• **Passage**:
Orioles team dermatologist Dr. Ken Wasserman co-founded Major League Baseball's skin cancer screening initiative 18 years ago. Sponsored by MLB, the Players Association and the American Academy of Dermatology, the Play Sun Smart program has conducted more than 40,000 skin cancer screenings of players, coaches, general managers, announcers, ballpark employees and police since 1999.
"We do screenings at all 30 ballparks," Wasserman said. "Year after year, we see the same faces. The goal of the program is to screen the players and raise the public awareness of skin cancer. Many of the lesions we take off are not cancerous, but it's better to get them early. We've discovered hundreds of malignancies."
A lifelong baseball fan, Wasserman uses the pitch-out metaphor to stress the need for screening.
"The catcher calls a pitch-out because a runner might be stealing," he said. "The pitcher throws over and the runner is not going. Every once in a while, you catch one. We see a bunch of negatives for every positive."
In February of this year, Wasserman won the prestigious James R. Andrews Award for excellence in sports medicine. The award is given annually by the American Sports Medicine Institute for an individual or organization that has advanced the field of research, medical treatment, injury prevention or on-field care for baseball.

• **Information shown**:

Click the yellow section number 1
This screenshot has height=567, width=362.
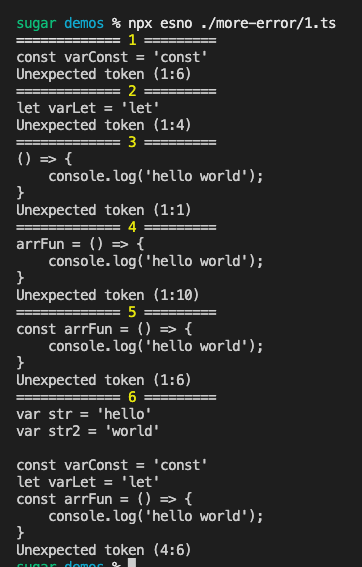coord(132,40)
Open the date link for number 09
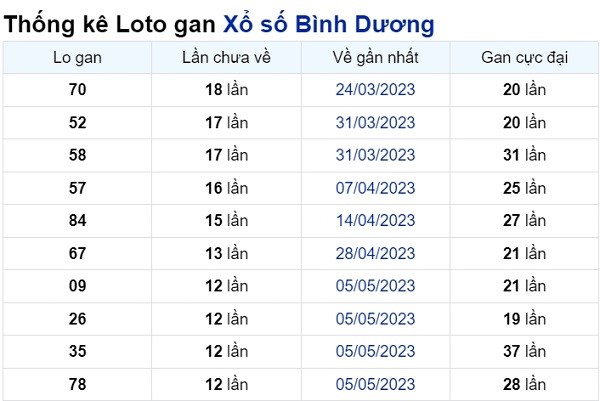 [x=375, y=286]
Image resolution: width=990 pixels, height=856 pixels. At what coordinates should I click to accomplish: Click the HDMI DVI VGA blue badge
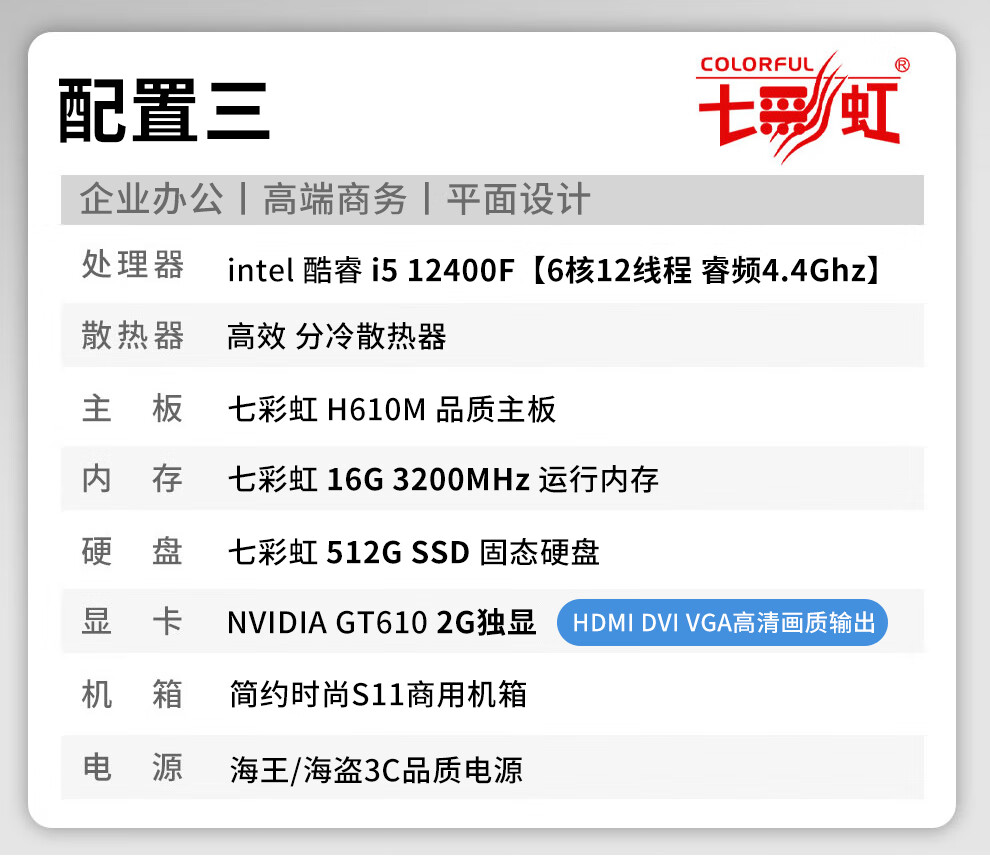click(x=722, y=622)
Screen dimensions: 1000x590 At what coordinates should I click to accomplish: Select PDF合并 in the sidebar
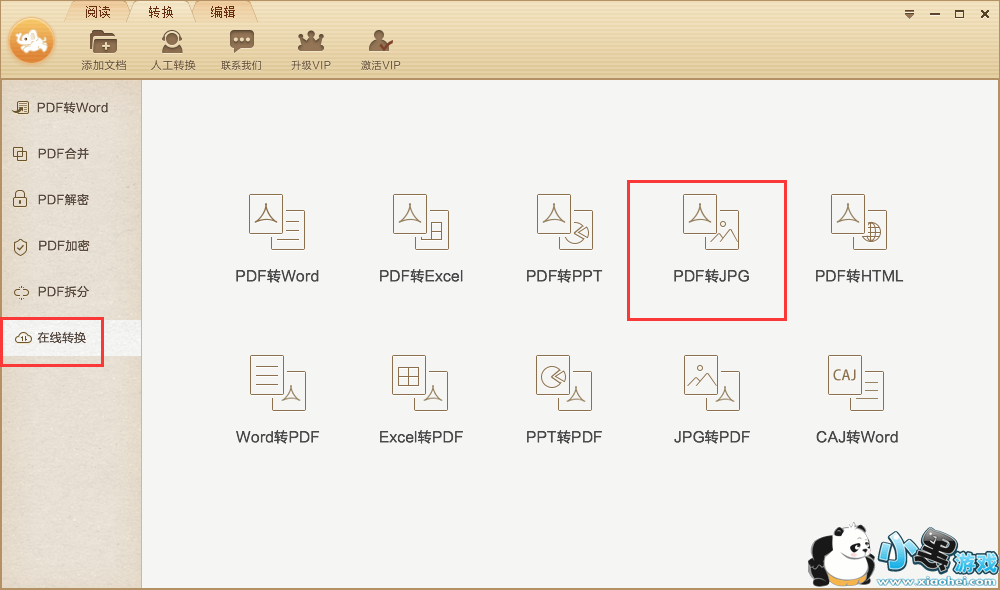coord(62,154)
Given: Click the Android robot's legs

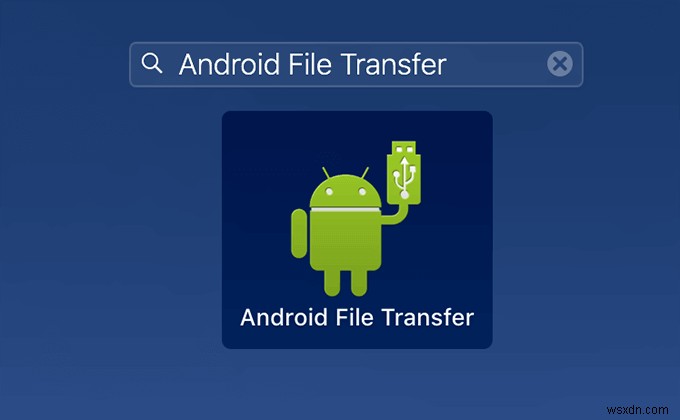Looking at the screenshot, I should pos(345,283).
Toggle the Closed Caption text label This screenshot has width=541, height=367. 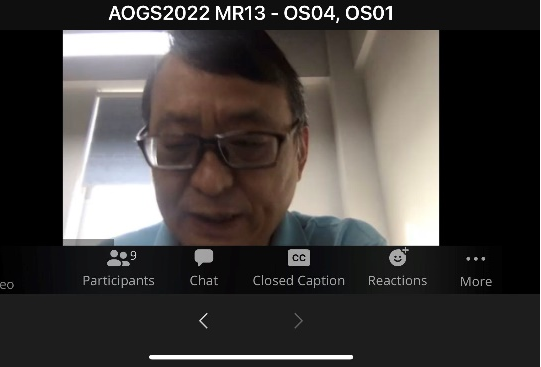pos(299,281)
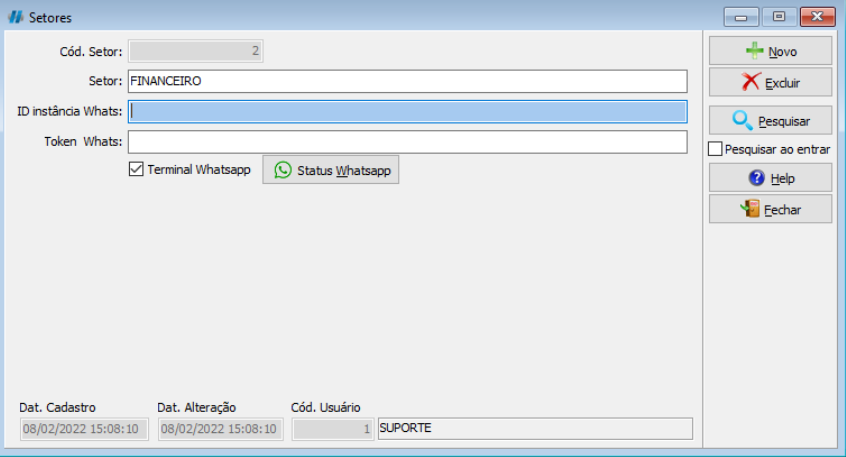Maximize the Setores window
This screenshot has height=457, width=846.
pos(778,17)
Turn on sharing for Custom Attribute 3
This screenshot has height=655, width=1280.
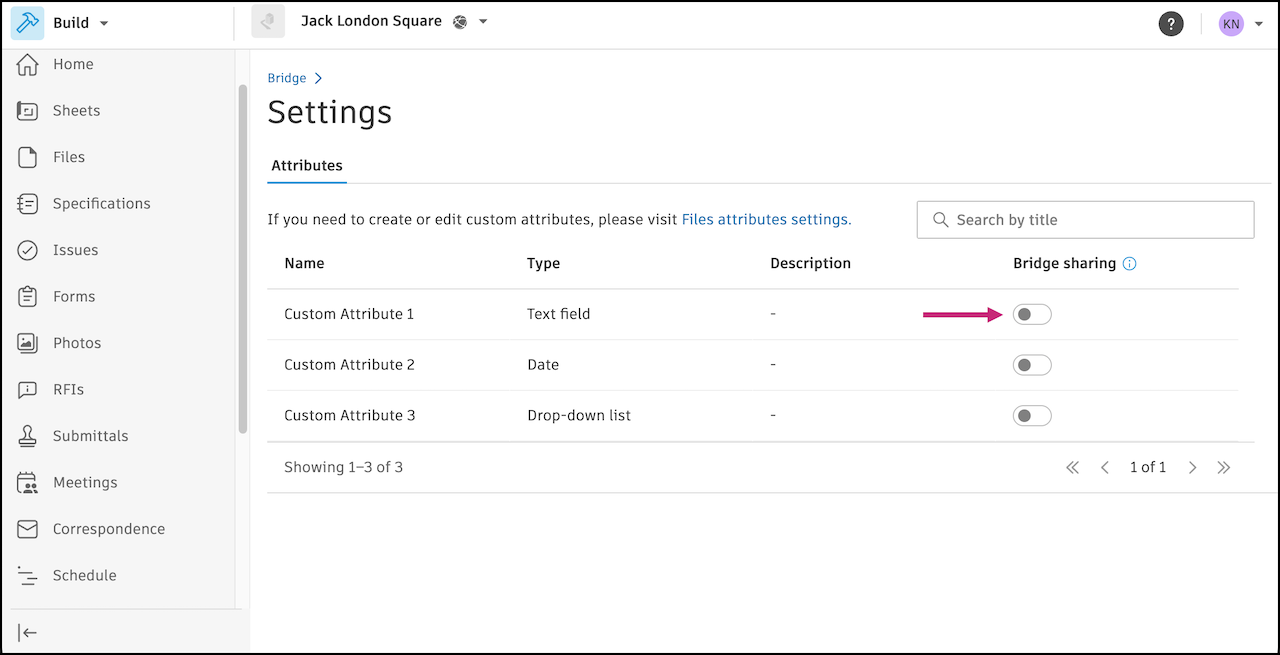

• **Parts of the exercise**:
1 - Name every sponsor of the Play Sun Smart program that the text on skin cancer screening in baseball mentions.
2 - Continue the text on Dr. Ken Wasserman and baseball skin cancer screening from its last sentence.

• **Answers for this exercise**:
1 - Major League Baseball, the Players Association, and the American Academy of Dermatology

2 -
"There's a huge need for skin care in all sports," said Wasserman, citing the U.S. Open tennis championships and golf tournaments. "One in five Americans will get skin cancer. Screenings save lives."
Assisted by Jackie Robinson's daughter, Sharon, and Lou Melendez in the commissioner's office, MLB's screening program began in 1999 and received national attention in 2004 when then-commissioner Bud Selig received treatment for a malignant melanoma on his forehead and then became a national spokesperson.
"He had a terrible scare, and his story appeared in
The New York Times," Wasserman said. "He'd supported the program before but really began pushing it after he himself was diagnosed."
The program has matured into an effective method for early detection and has come to be known as Play Sun Smart. Wasserman recalls a police officer who was screened at Shea Stadium in New York and returned to thank his doctors for identifying an early malignancy.
"He came in a year after his screening in tears and hugged all of us," Wasserman said. "He had the kind of skin cancer that would have been fatal. He happened to be on duty the day we were doing the screenings. I started getting teary-eyed."
A leading dermatologist in the Philadelphia area, Wasserman is at Camden Yards every seven-to-10 days doing screenings for the Orioles and dealing with skin-related conditions, such as heat rash, insect bites, dermatitis, planter's warts and poison ivy.
"I see a lot of people," he said. "I take care of the coaches. They've been out in the sun longer, in the days before sunblock and sun protection. I screen the broadcasters -- [Gary] Thorne, [Jim] Palmer and [Rick] Dempsey -- and they talk about it on the air. The last thing players see now before going on the field is a table full of sunblock creams and sprays."
Wasserman has served in various roles during his past 15 years as team dermatologist for the Orioles.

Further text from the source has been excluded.